Some of the contenders for this title of father of cricket include William Clarke, who founded the all-England Eleven in 1846, the 18th century, and the Hambledon Club, which was leading the cricket club. Others argue that the title should be given by a number of early cricket players and inventors who helped shape the game into its modern form.

William Gilbert Grace

Also known as the W.G. GRACE(18 July 1848 to 23 October 1915), he was an English professional cricketer who was important in the development of the sport and is generally considered one of its best players. He played first-class cricket for an account-equalling 44 seasons, from 1865 to 1908, through which he commanded the United Kingdom, Gloucestershire, the Man of the Honor, Marylebone Cricket Club (MCC), the United South of England Eleven (USEE), and many other groups.

Right-handed as the pair batsman and bowler, Grace dominated the sport throughout his future. His technical innovations and huge influence left a lasting legacy. An excellent all-rounder, he shines at all the crucial skills of batting, fielding and bowling. And but it is for his batting that he is most famous. He is held to have invented contemporary batsmanship. Commonly opening the innings, he was particularly admired for his ability of all strokes. Andand his level of expertise was said by modern reviewers to be unique. He generally captained the group he played for at all levels because of his skill and calculated understanding.

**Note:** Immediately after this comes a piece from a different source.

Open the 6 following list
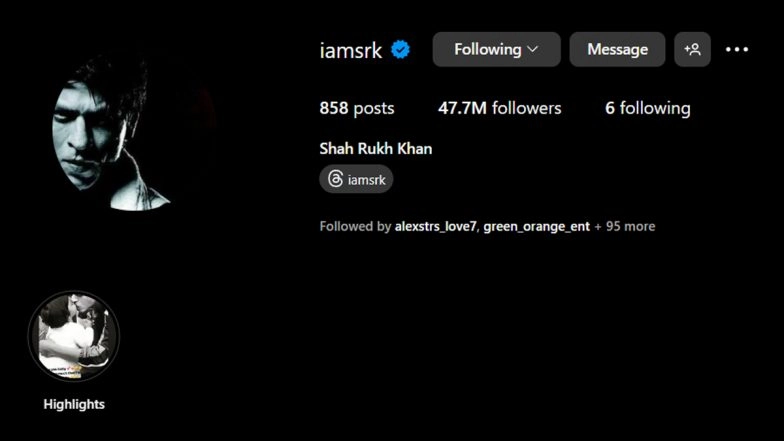 click(x=648, y=108)
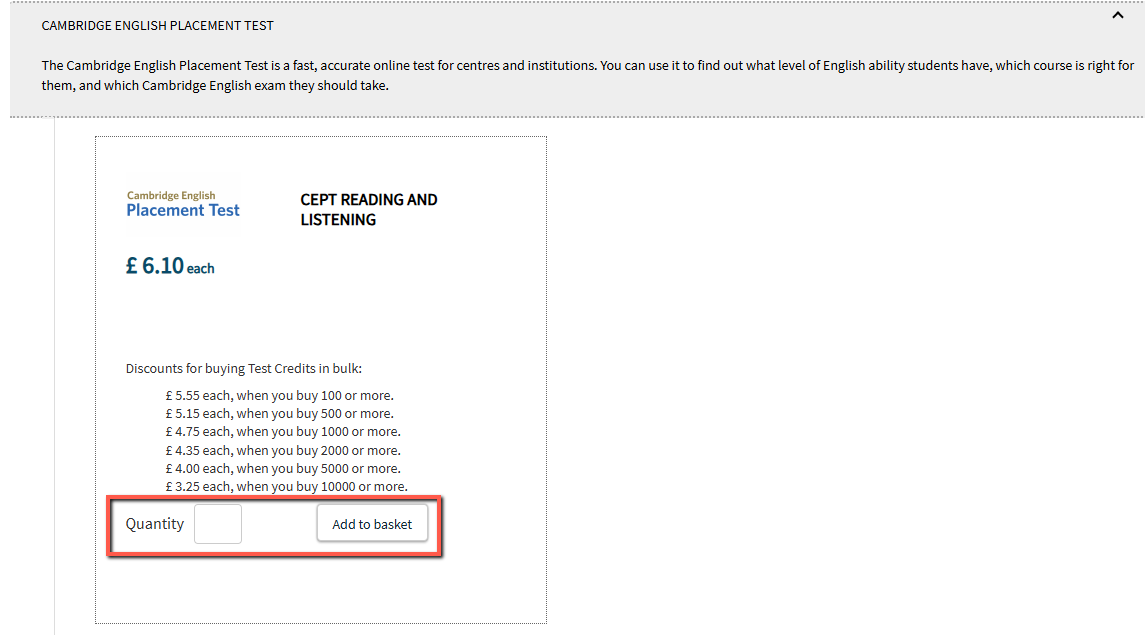The height and width of the screenshot is (635, 1145).
Task: Click the £ 4.35 discount for 2000 or more
Action: [282, 450]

Grace moved closer to a cricketing family:

E. M. Grace was one of his older brothers, and Fred Grace was his younger brother. In 1880, they were members of the same United Kingdom team. And the first time three brothers played with each other in Test cricket. Grace took part in more sports also: he was a winner in 440-yard hurdles as a young man and played football for the traveller. In later life, he developed a passion for lawn bowls, golf, and curling.

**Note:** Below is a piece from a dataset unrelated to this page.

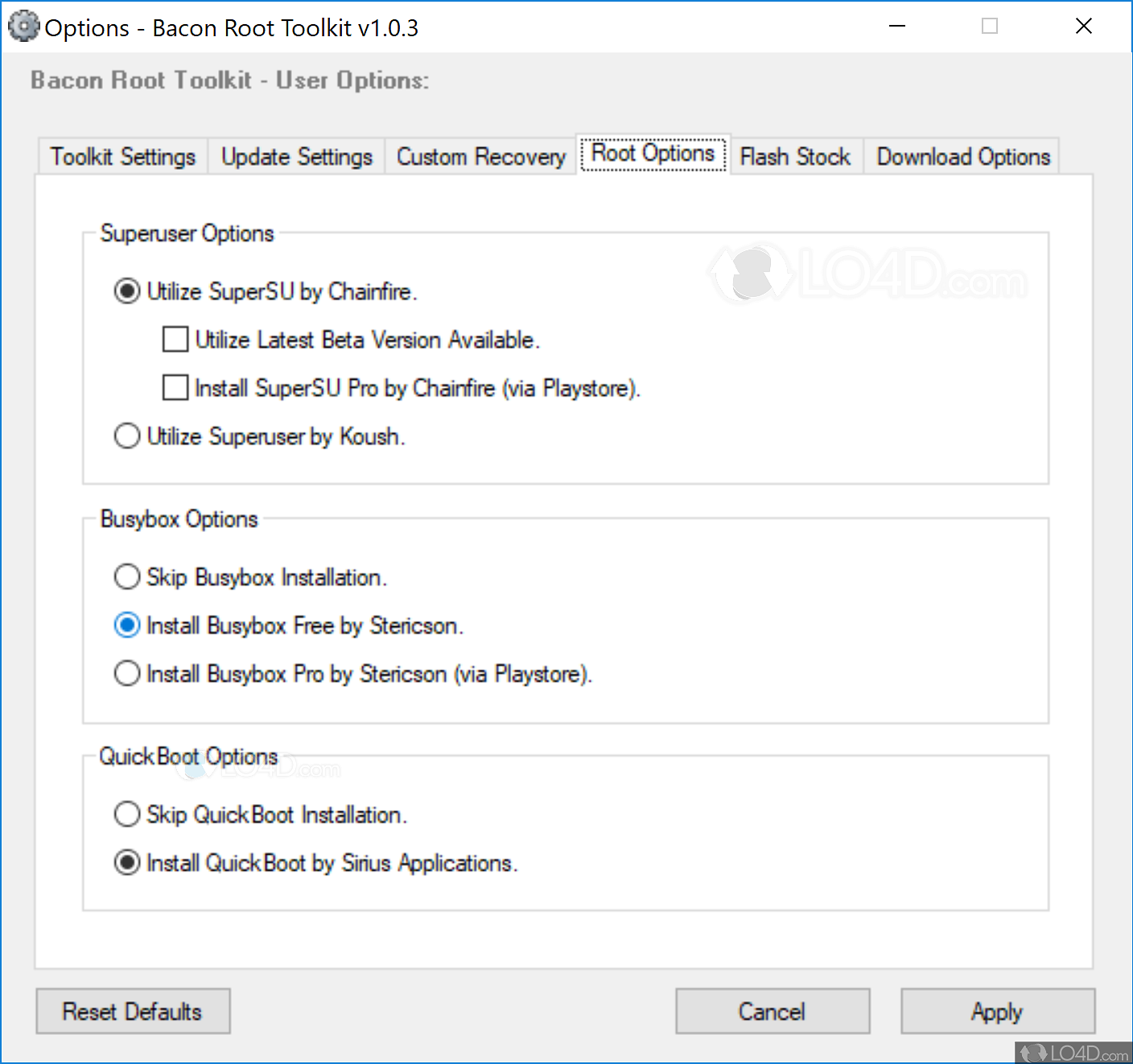Select Install Busybox Free by Stericson
Image resolution: width=1133 pixels, height=1064 pixels.
126,625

He qualified as a medical specialist in 1879. He was nominally an amateur as a cricketer, but he is said to have built more money from his cricketing pursuit than any professional cricketer. And he was an extremely competitive participant. However, he was one of the most famous men in the United Kingdom. And he was also one of the most controversial on account of his cunning and money-making.

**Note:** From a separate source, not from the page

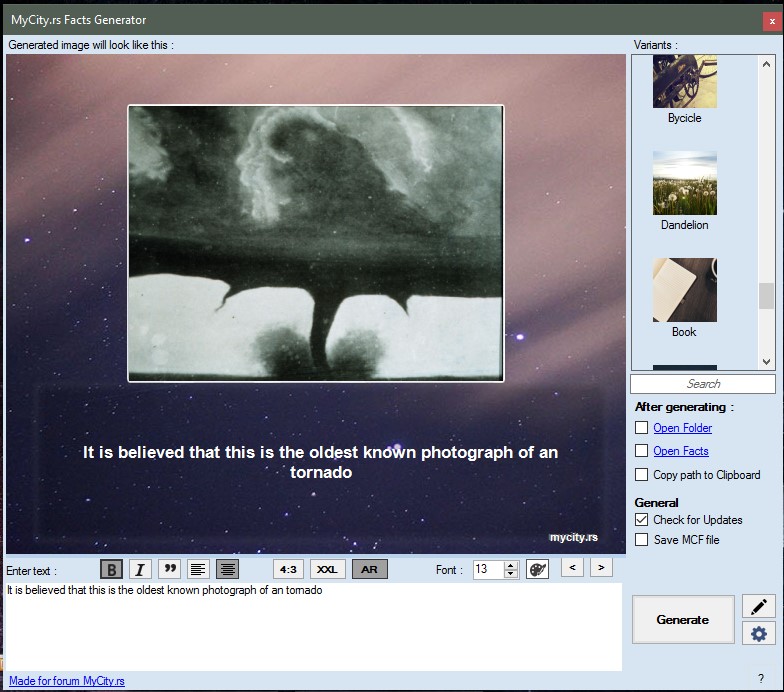784x692 pixels.
Task: Open settings with the gear icon
Action: pos(759,633)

Development as a cricketer

Henry Grace established Mangotsfield Cricket Club in 1845 to represent several nearest villages, including Downend. In 1846, this club joined with the West Gloucestershire Cricket Club, whose name was approved until 1867. It has been said that the Grace family ran West Gloucestershire “almost as a private club”. Henry Grace was directed to organise matches opposite Lansdown Cricket Club in Bath, which was the leading West Country club. West Gloucestershire fared poorly in these sports, and sometime in the 1850s, Henry or Alfred Pocock clear to join Lansdown. However, they continued to run the West Gloucestershire, and this remained their primary club.